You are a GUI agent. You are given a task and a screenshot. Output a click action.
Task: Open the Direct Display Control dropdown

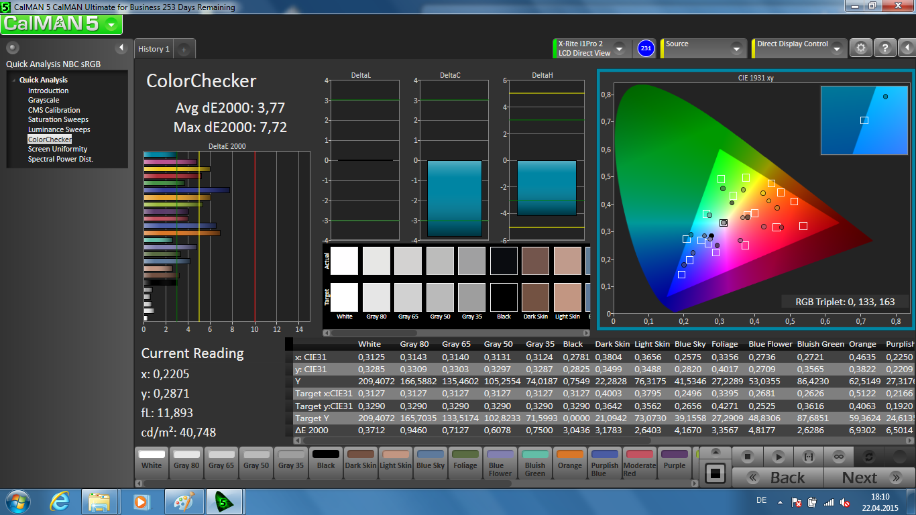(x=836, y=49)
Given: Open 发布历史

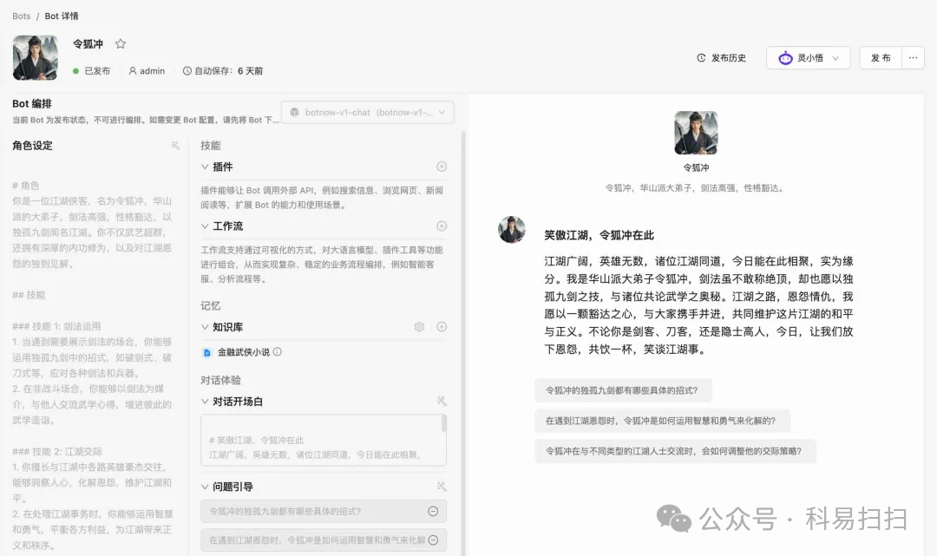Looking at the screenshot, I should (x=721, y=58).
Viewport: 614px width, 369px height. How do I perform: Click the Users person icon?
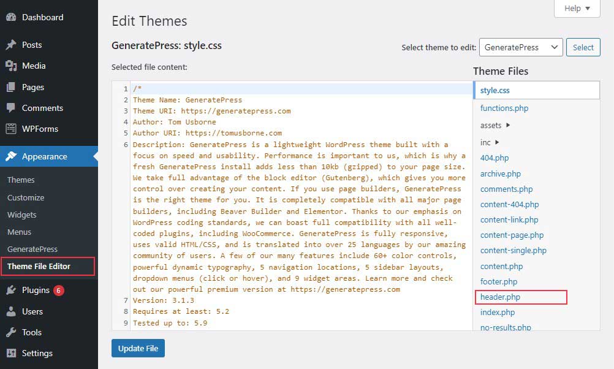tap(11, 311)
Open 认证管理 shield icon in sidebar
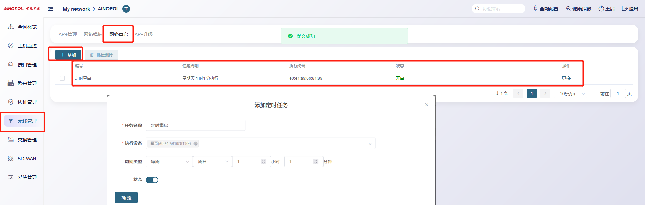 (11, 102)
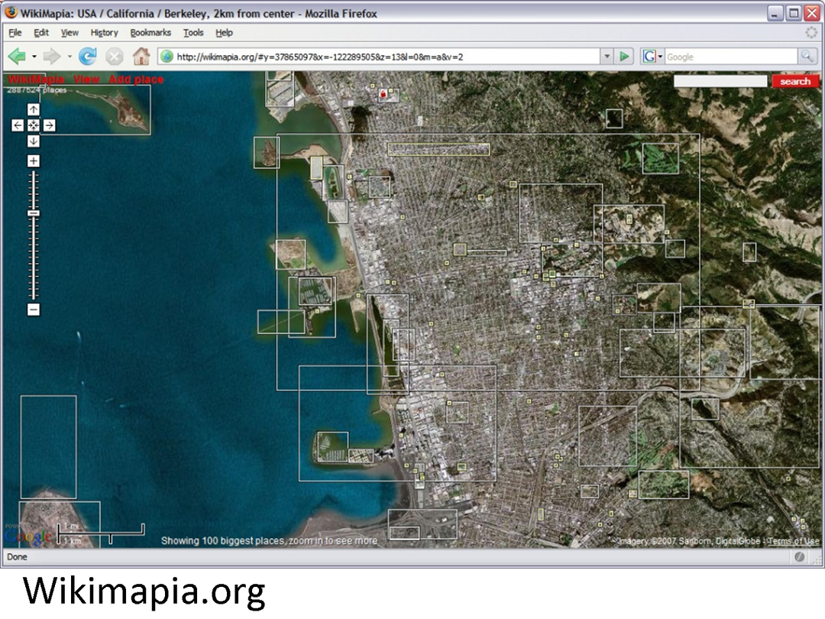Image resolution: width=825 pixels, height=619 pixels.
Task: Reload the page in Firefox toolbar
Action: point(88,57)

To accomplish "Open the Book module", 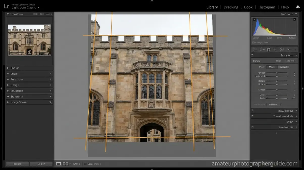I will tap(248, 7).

______

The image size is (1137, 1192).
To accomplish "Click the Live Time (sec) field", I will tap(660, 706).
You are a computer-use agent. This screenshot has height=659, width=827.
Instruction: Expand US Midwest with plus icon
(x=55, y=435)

______

# What you should do
Find the string "agent" in the material above. Then copy each line that has it.

# Task solution
You are a GUI agent. You are given a task and a screenshot. Output a click action.
You are a computer-use agent. This screenshot has height=659, width=827.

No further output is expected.